# Written task:
Identify each line of the listing below that contains the string "width", treating uppercase and lowercase as distinct, and copy those lines.

# Entries shown:
^^^^^^^^

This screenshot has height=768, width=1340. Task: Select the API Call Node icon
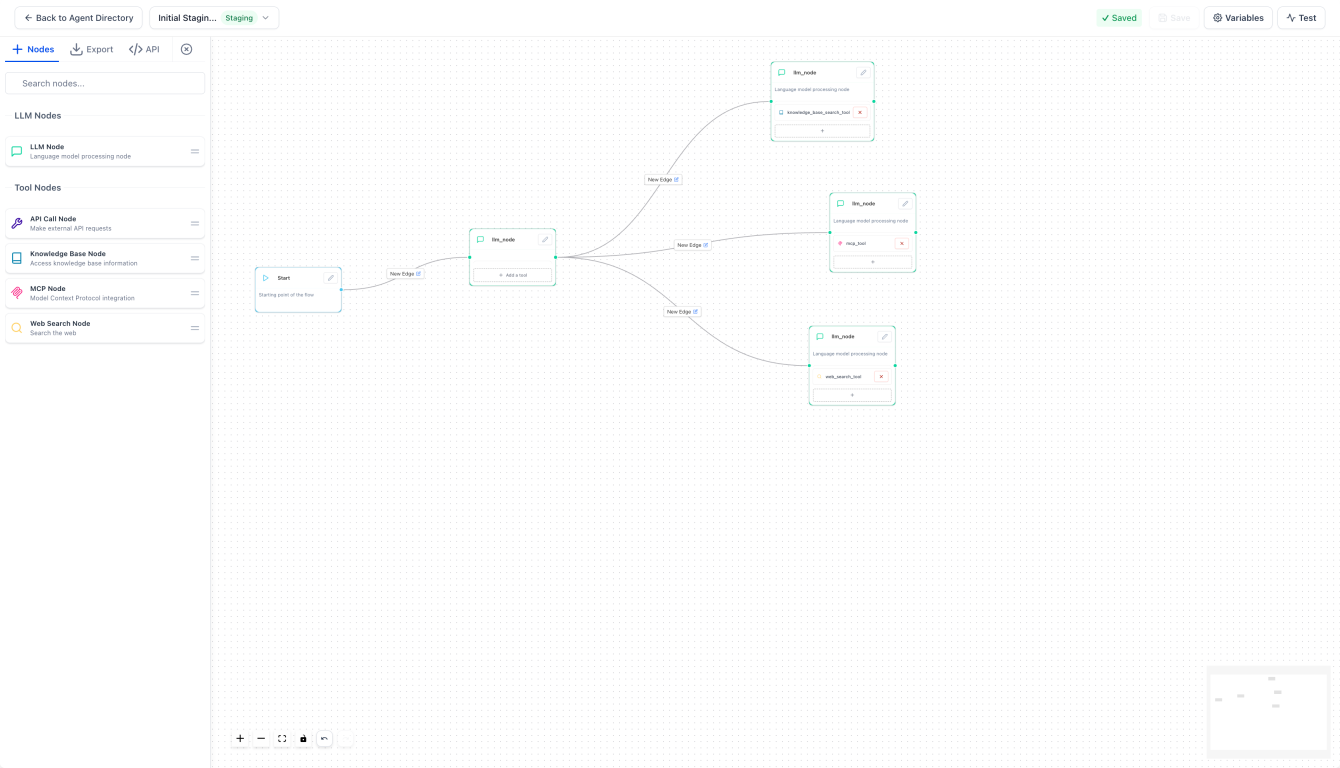pos(16,223)
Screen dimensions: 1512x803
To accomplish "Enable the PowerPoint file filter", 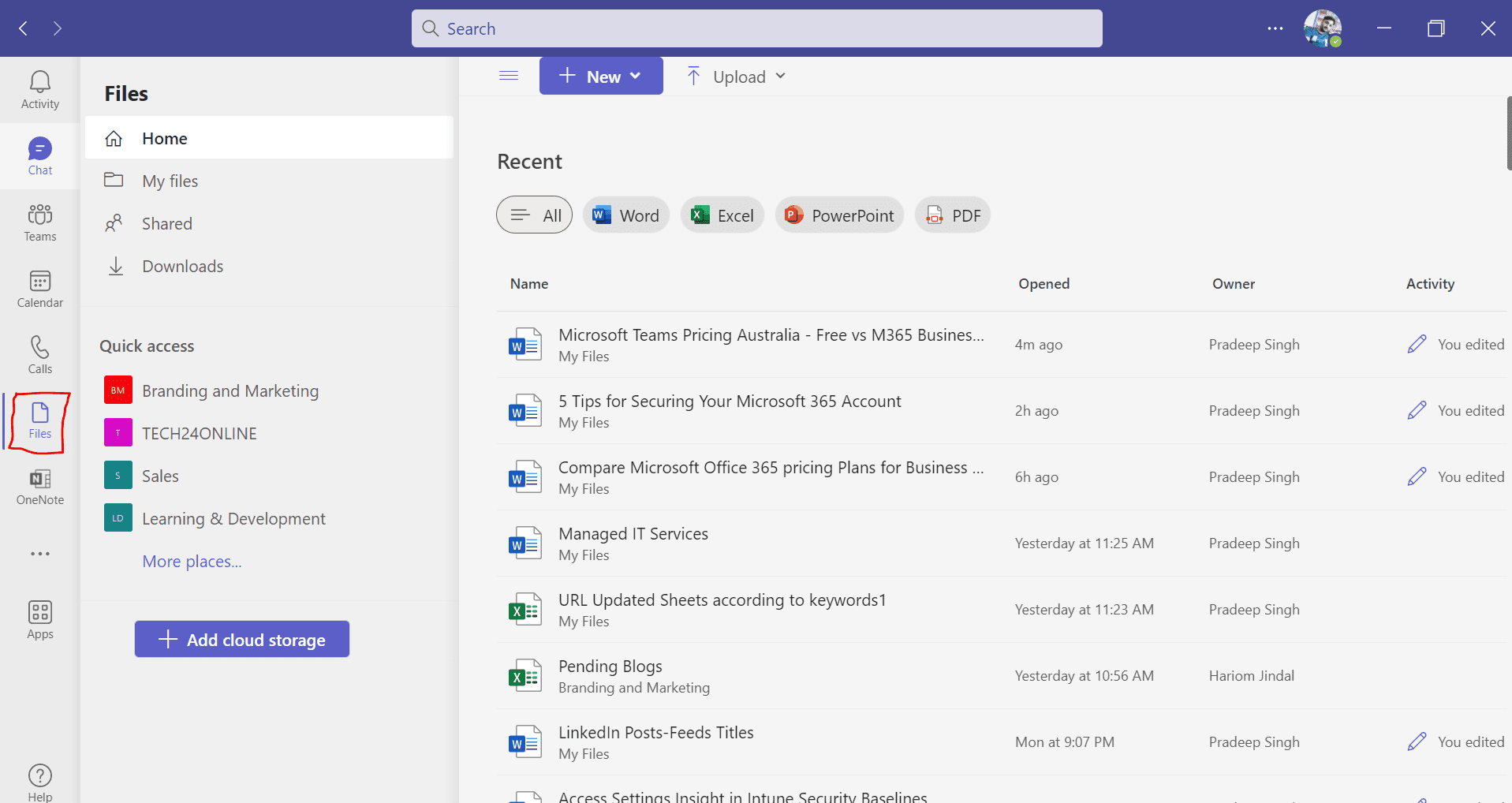I will click(x=838, y=215).
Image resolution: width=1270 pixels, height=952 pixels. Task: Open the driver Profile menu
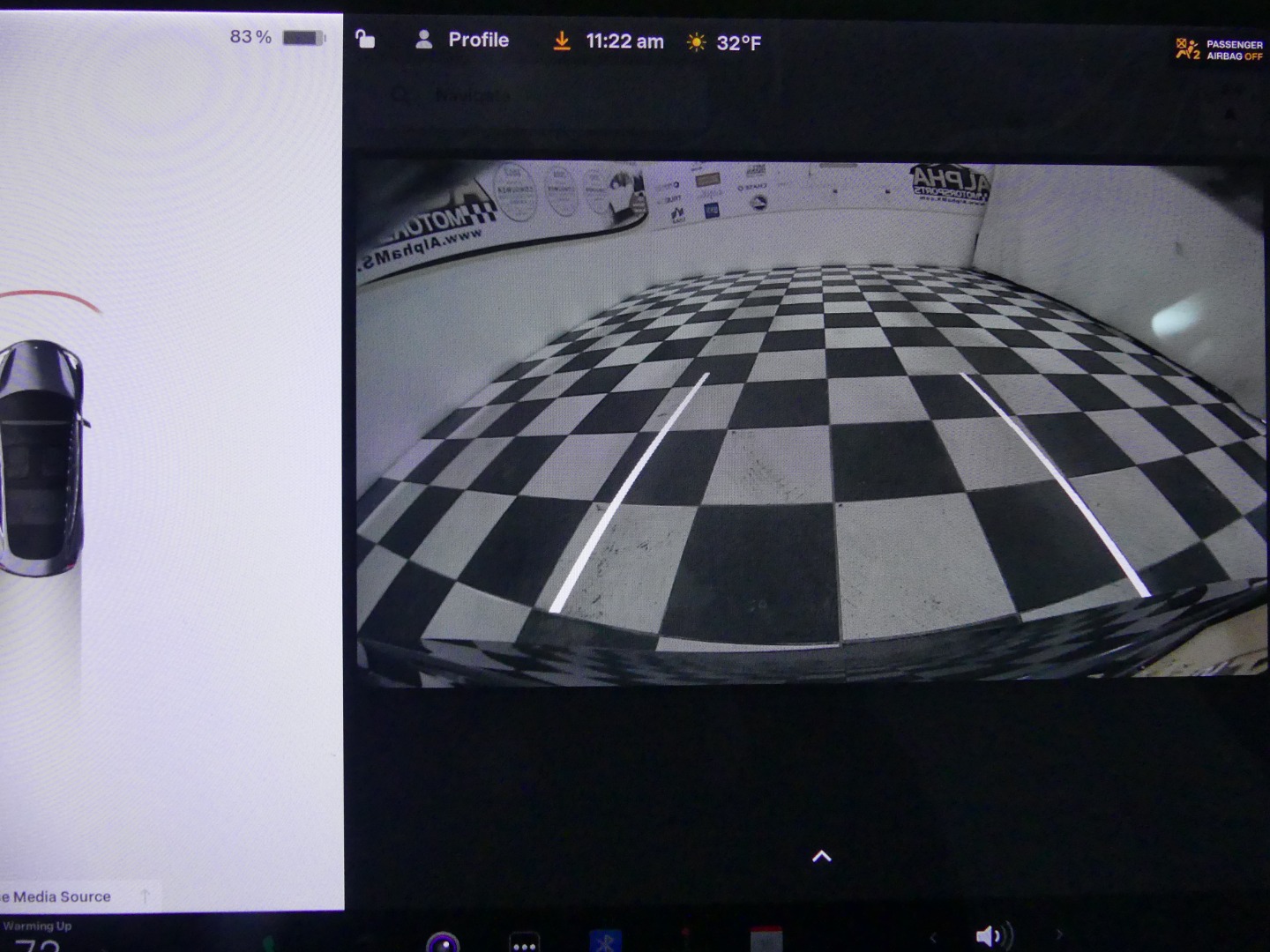(x=477, y=40)
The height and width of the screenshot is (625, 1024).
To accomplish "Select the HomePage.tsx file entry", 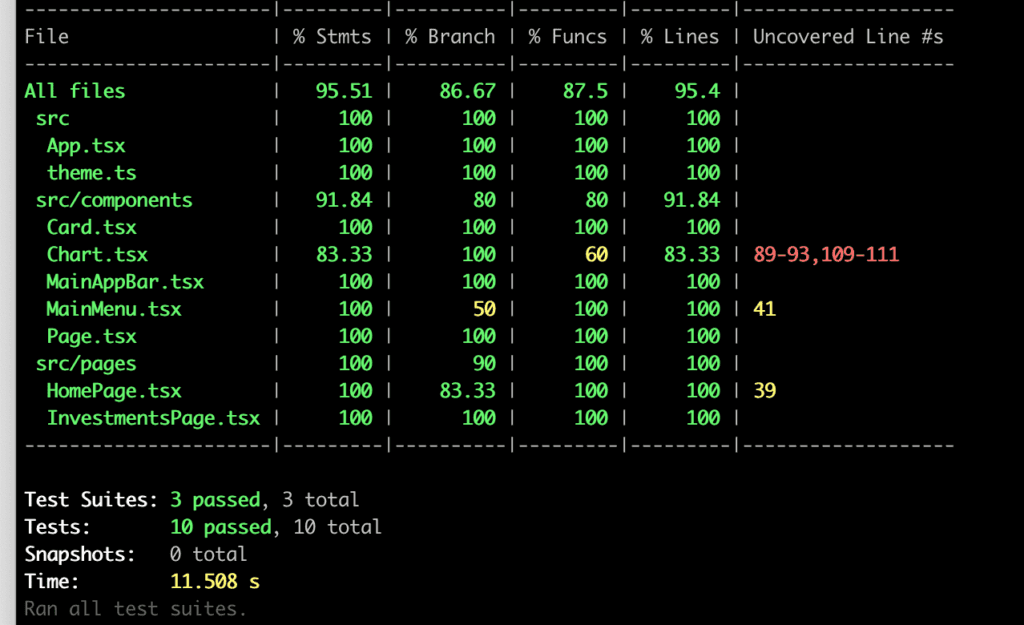I will pos(114,391).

^^^^^^^^

# Result for this task:
This screenshot has height=768, width=1340. Task: Select the API Call Node icon
Image resolution: width=1270 pixels, height=952 pixels. Task: Open the driver Profile menu
The height and width of the screenshot is (625, 1024).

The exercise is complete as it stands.